* _WHAT TO WORK ON_:
Each line from the one containing "Privacy Policy (83, 1578)" to the end of the entries is to be repeated exactly, and no other line.
——————
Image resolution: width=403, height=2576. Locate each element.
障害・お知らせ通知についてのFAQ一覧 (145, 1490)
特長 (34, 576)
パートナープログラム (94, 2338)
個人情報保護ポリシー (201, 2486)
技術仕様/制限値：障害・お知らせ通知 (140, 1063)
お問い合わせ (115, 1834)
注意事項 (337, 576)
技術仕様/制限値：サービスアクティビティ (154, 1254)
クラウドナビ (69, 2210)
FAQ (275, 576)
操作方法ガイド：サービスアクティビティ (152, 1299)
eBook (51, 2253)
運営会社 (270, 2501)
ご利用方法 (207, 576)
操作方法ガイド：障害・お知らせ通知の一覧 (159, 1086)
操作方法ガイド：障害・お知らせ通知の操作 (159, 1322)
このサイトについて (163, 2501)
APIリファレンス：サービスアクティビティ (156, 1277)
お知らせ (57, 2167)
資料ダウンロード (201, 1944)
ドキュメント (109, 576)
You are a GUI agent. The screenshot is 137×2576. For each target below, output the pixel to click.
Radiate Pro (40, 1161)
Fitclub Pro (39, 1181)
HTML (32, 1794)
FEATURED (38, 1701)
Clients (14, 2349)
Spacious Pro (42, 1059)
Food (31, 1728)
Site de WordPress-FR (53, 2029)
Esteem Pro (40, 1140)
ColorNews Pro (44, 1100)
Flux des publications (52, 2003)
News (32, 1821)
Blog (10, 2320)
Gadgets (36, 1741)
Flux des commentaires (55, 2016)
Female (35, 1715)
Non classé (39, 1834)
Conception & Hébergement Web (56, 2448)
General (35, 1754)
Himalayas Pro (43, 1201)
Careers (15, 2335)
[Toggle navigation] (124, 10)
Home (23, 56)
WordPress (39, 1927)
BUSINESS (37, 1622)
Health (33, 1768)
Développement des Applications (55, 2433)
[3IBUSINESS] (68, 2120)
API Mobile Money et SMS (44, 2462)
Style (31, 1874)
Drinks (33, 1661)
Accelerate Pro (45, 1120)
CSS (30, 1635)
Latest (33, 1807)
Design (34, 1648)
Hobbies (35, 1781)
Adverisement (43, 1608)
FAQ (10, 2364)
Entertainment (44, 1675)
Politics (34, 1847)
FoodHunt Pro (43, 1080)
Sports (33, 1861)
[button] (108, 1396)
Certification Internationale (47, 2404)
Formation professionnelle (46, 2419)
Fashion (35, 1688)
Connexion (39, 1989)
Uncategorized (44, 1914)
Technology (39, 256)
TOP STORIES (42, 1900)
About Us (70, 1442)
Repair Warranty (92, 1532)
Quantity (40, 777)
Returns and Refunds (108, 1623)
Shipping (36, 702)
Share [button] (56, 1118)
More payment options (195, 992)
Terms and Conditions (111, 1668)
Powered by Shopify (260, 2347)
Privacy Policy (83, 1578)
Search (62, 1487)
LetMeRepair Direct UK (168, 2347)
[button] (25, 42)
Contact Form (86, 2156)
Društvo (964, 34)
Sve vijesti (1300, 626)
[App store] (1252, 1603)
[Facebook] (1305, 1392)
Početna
——————
* _SOLUTION TO THIS EXERCISE_:
Privacy Policy (83, 1578)
Search (62, 1487)
LetMeRepair Direct UK (168, 2347)
[button] (25, 42)
Contact Form (86, 2156)
Društvo (964, 34)
Sve vijesti (1300, 626)
[App store] (1252, 1603)
[Facebook] (1305, 1392)
Početna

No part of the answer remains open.